### EXERCICE COURT 1
Selon l'article sur les Grands Tours cyclistes, à quel âge Geoghegan Hart a-t-il remporté un Giro ?
### EXERCICE COURT 2
Reproduisez fidèlement le passage de l'article sur les Grands Tours cyclistes qui va de « Du côté de la » jusqu'à « très haute montagne. » inclus.

### TEXTE CITÉ
>>
Ainsi, depuis 2018, les 8 derniers vainqueurs sont tous différents et issus de nationalités qui sont autant de nouvelles nations du vélo, surtout à ce niveau de performances.

Pour rappel, nous avons 4 Britanniques (Geraint Thomas, Chris Froome, Simon Yates et Tao Geoghegan Hart), 2 Slovènes (Tadej Pogacar et Primoz Roglic), un Equatorien (Richard Carapaz) et enfin un Colombien (Egan Bernal).

Certes, le Royaume Uni n’en est pas à son 1er essai et depuis l’arrivée de l’équipe Sky, Bradley Wiggins et Chris Froome ont montré la voie. Mais la source de champions ne semble pas tarie Outre-Manche quand Geoghegan Hart emporte un Giro à l’âge de 25 ans et que l’un des frères Yates peut toujours surgir là où l’on ne les attend plus – ce qui semble d’ailleurs être leur marque de fabrique. A trop vouloir en faire des favoris, ils finissent par décevoir mais Simon Yates emportant la Vuelta 2018 a été une demi-surprise.

 

Carapaz en rose sur la VueltaL’Equatorien Richard Carapaz en lice pour un 2ème Grand Tour sur la Vuelta 2020 | © Ineos Grenadiers

 

Où en sont les nations traditionnelles ?

Les « nations historiques du vélo » que constituent surtout Belgique, France, Italie, Espagne et Pays-Bas sont absentes du palmarès récent des Grands Tours quand cela ne fait pas une éternité qu’elles n’apparaissent. Du côté français, nous pourrions encore garder espoir du côté de Thibaut Pinot « si toutes les planètes sont alignées » de l’aveu même de son manager Marc Madiot. En Espagne, le vétéran Alejandro Valverde ne peut décemment pas inscrire son nom au palmarès et la relève ne semble pas encore être au niveau. Enric Mas a pu susciter des espoirs mais il marque, pour l’heure, un peu le pas. Vicenzo Nibali n’a pas pu batailler sur son Tour national et a avoué lui-même qu’il rendait plus de 10 ans aux coureurs qui ont brillé sur les pentes du Stelvio. Le Requin de Messine ne semble pas non plus avoir de successeur à court terme.

Du côté de la Belgique, Evenepoel rassemble toutes les hypothèses. En effet, il franchit tellement de marches à chacune de ses sorties sur des courses par étapes, il possède une telle « caisse » qu’il est possible de se demander jusqu’à quel niveau sa progression va intervenir. Son énorme gamelle du Tour de Lombardie ne devrait heureusement pas ralentir son ascension et il est possible qu’il se batte bientôt pour le général des Grands Tours. En tout cas, il ne nourrit aucun complexe face au « jeunisme » des Pogacar et autre Bernal, supposés tous les 2 meilleurs que lui en très haute montagne.
<<
### DONNÉES FOURNIES
>>
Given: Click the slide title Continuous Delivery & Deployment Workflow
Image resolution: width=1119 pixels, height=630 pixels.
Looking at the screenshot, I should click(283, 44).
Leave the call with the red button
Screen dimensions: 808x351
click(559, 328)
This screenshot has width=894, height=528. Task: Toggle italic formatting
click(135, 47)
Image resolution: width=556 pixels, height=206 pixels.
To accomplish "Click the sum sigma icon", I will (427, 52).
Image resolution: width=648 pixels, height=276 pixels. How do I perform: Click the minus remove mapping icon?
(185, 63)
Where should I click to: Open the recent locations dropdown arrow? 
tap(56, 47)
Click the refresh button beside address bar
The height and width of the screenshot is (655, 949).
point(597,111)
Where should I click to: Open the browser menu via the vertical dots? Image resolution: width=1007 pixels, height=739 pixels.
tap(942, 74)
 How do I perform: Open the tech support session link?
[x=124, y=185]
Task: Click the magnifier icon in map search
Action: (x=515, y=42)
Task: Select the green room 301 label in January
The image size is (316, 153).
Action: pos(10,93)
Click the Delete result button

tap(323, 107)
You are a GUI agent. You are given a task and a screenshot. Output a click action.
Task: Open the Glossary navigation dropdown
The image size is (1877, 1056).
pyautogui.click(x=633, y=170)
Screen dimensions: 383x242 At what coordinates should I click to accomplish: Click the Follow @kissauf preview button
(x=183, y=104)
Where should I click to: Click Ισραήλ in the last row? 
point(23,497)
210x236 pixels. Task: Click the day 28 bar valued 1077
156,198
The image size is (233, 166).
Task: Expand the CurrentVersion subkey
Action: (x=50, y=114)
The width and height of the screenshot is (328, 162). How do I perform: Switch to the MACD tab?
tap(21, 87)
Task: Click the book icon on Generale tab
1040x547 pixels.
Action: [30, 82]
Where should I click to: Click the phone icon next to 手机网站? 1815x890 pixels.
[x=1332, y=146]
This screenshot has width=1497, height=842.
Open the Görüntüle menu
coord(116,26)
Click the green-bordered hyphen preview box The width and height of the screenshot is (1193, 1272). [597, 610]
<<
### SOLUTION 1
À 25 ans.

### SOLUTION 2
Du côté de la Belgique, Evenepoel rassemble toutes les hypothèses. En effet, il franchit tellement de marches à chacune de ses sorties sur des courses par étapes, il possède une telle « caisse » qu’il est possible de se demander jusqu’à quel niveau sa progression va intervenir. Son énorme gamelle du Tour de Lombardie ne devrait heureusement pas ralentir son ascension et il est possible qu’il se batte bientôt pour le général des Grands Tours. En tout cas, il ne nourrit aucun complexe face au « jeunisme » des Pogacar et autre Bernal, supposés tous les 2 meilleurs que lui en très haute montagne.